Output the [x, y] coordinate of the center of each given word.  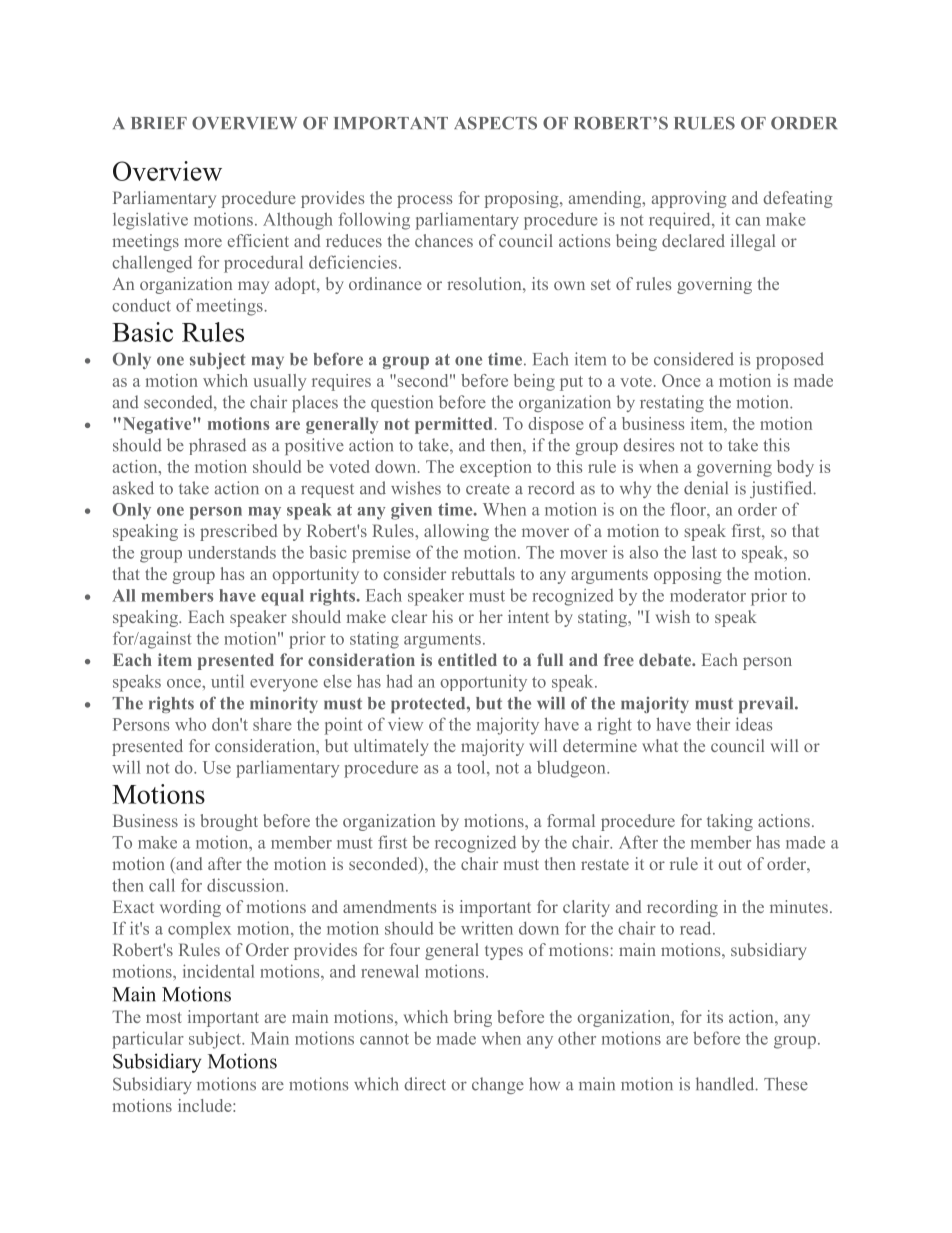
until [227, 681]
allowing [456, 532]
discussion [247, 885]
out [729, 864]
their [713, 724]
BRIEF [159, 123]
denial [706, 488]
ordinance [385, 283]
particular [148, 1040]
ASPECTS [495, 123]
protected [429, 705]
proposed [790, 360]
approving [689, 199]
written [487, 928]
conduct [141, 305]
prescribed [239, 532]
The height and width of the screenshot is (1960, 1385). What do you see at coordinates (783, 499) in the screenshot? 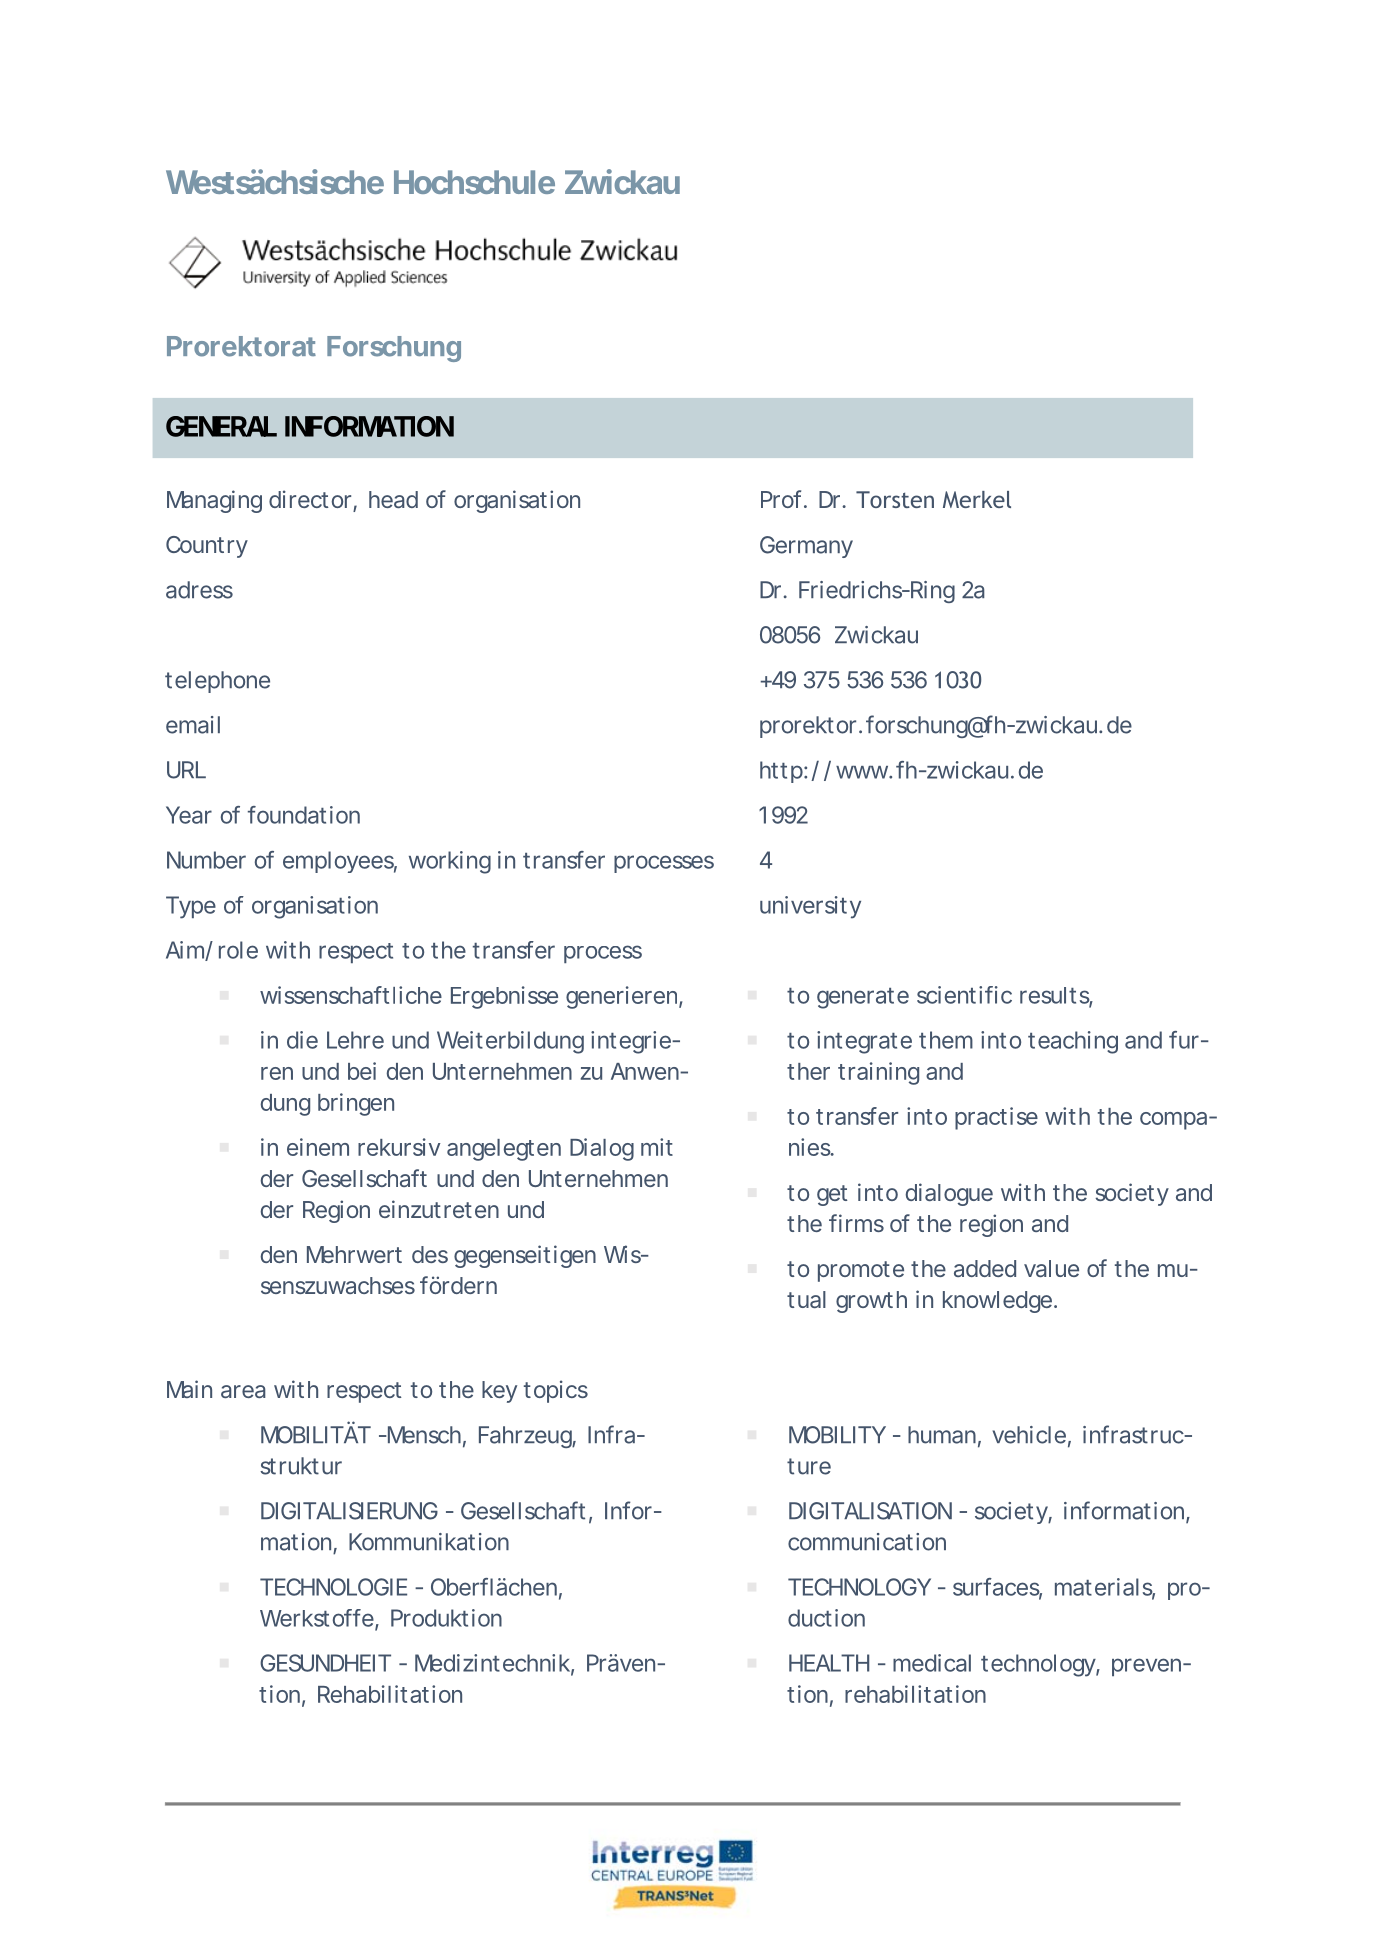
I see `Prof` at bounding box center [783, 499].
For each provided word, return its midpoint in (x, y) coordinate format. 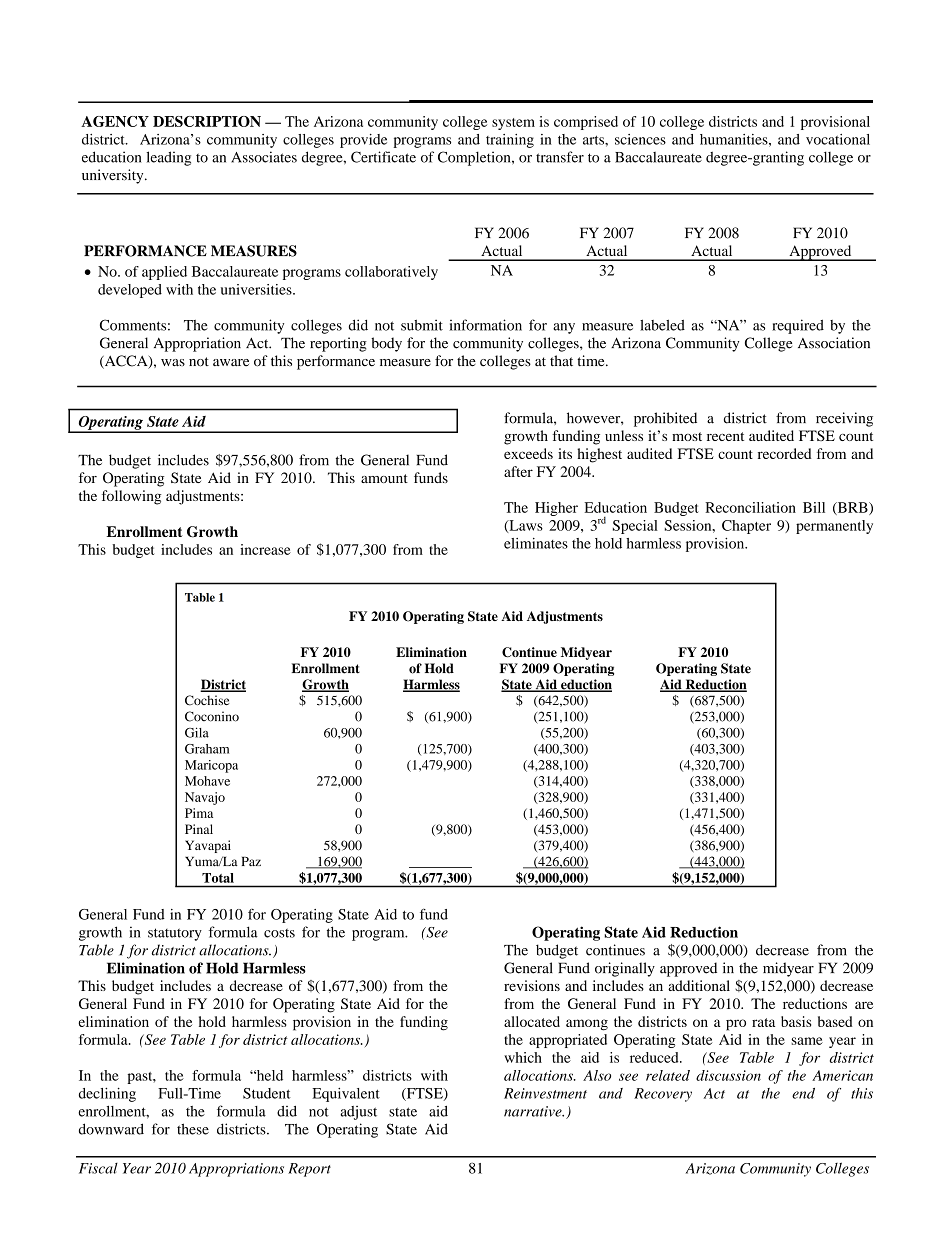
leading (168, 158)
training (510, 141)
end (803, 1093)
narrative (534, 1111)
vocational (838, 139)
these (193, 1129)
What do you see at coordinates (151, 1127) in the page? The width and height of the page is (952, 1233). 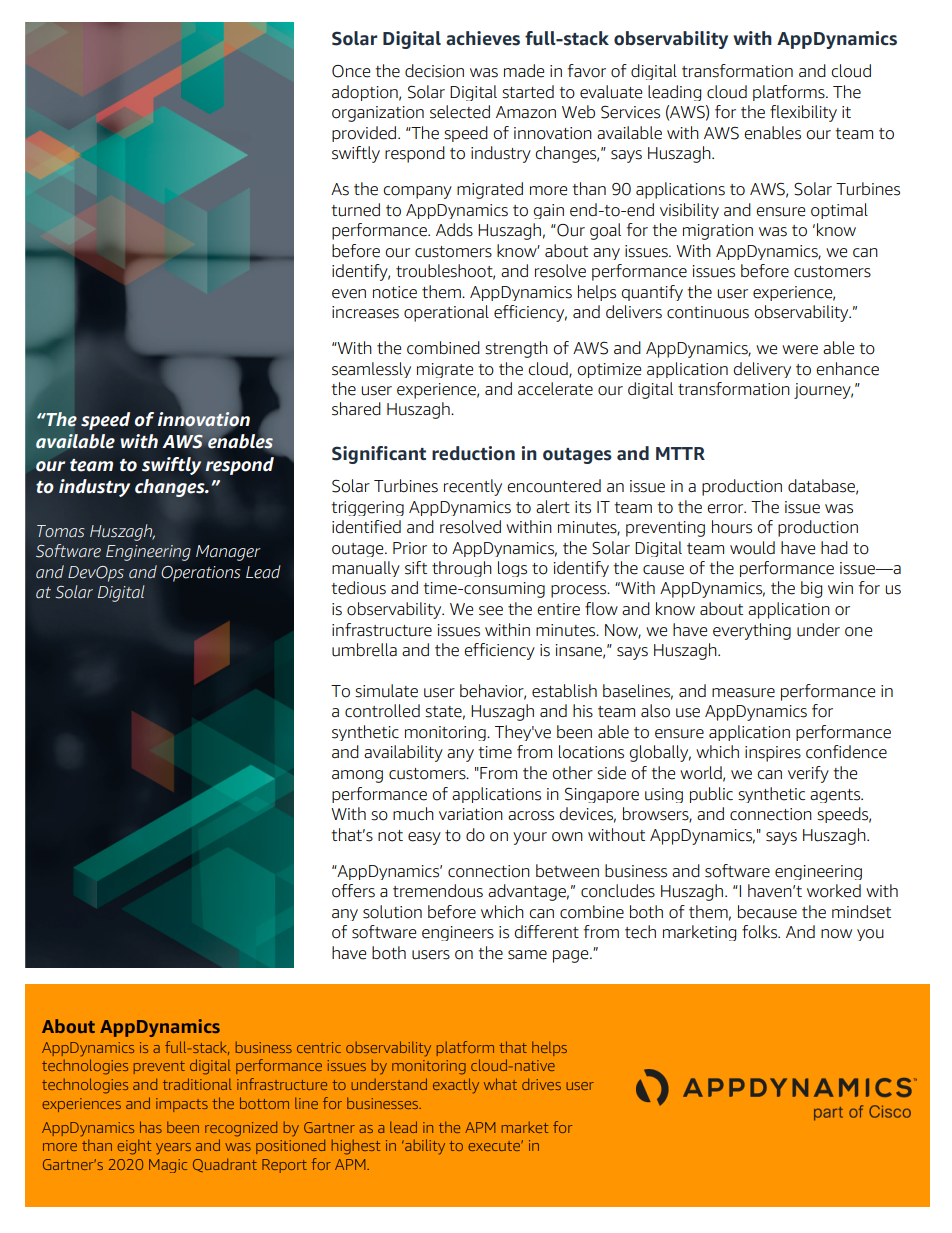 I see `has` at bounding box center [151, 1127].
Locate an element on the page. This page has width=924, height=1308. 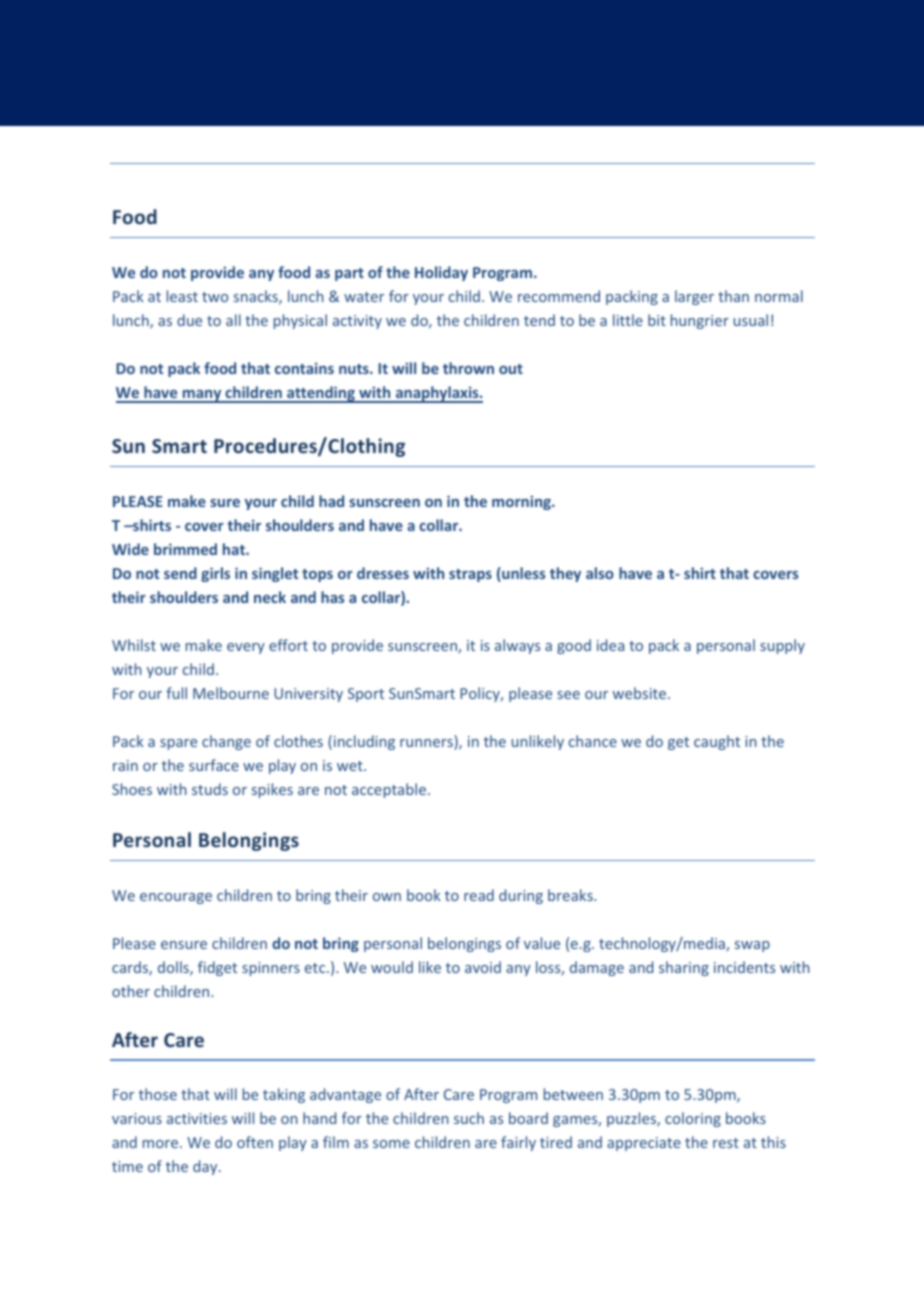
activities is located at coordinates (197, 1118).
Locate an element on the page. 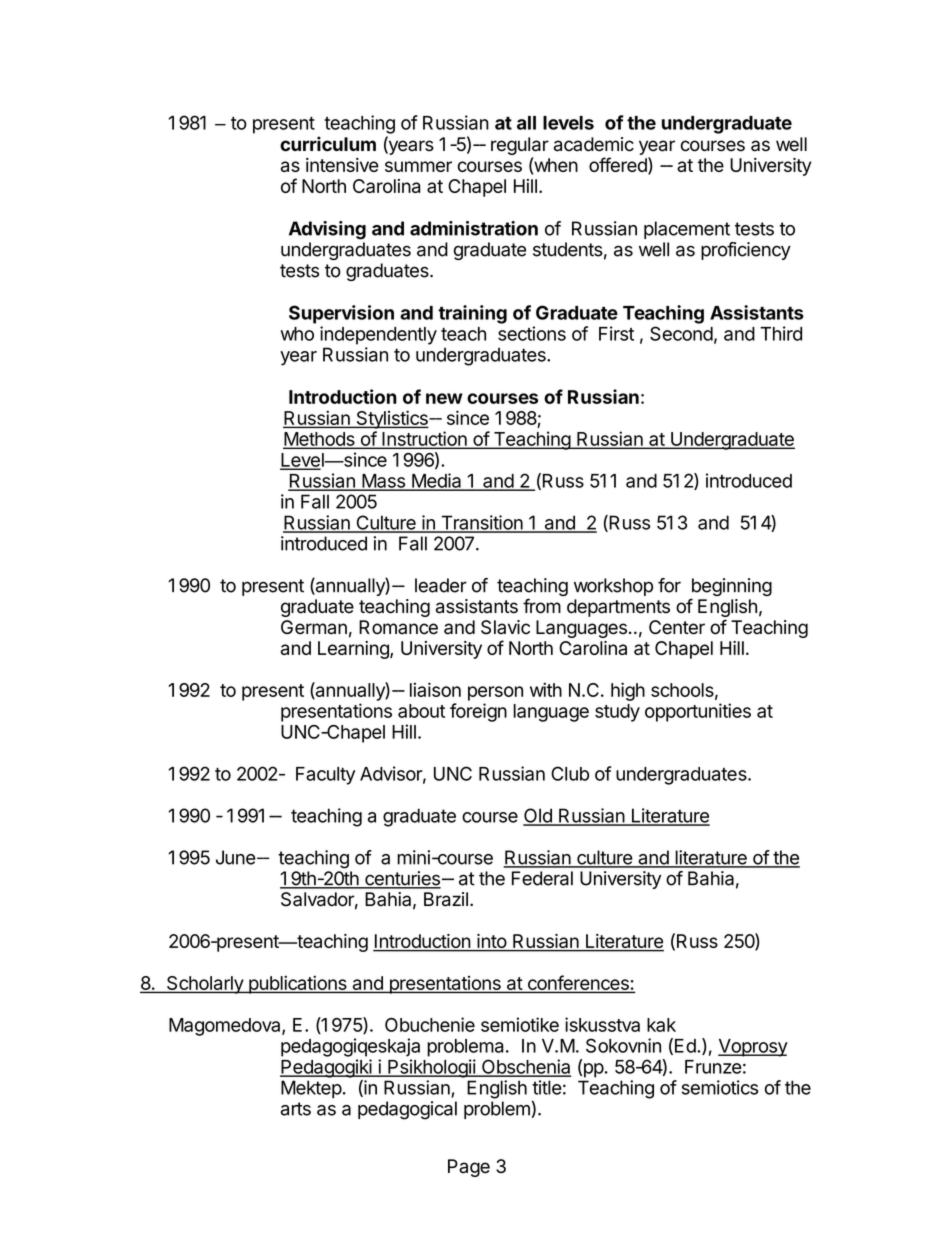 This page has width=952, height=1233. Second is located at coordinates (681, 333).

→ **Prompt**
Copy the stretch of material above, from the line containing "The height and" through the line containing "narrative (534, 1111)", reproducing each line exactly and omitting the pictures.

→ **Result for this task**
The height and width of the screenshot is (1960, 1385). What do you see at coordinates (783, 499) in the screenshot? 
I see `Prof` at bounding box center [783, 499].
For each provided word, return its midpoint in (x, y) coordinate format. 
leading (168, 158)
training (510, 141)
end (803, 1093)
narrative (534, 1111)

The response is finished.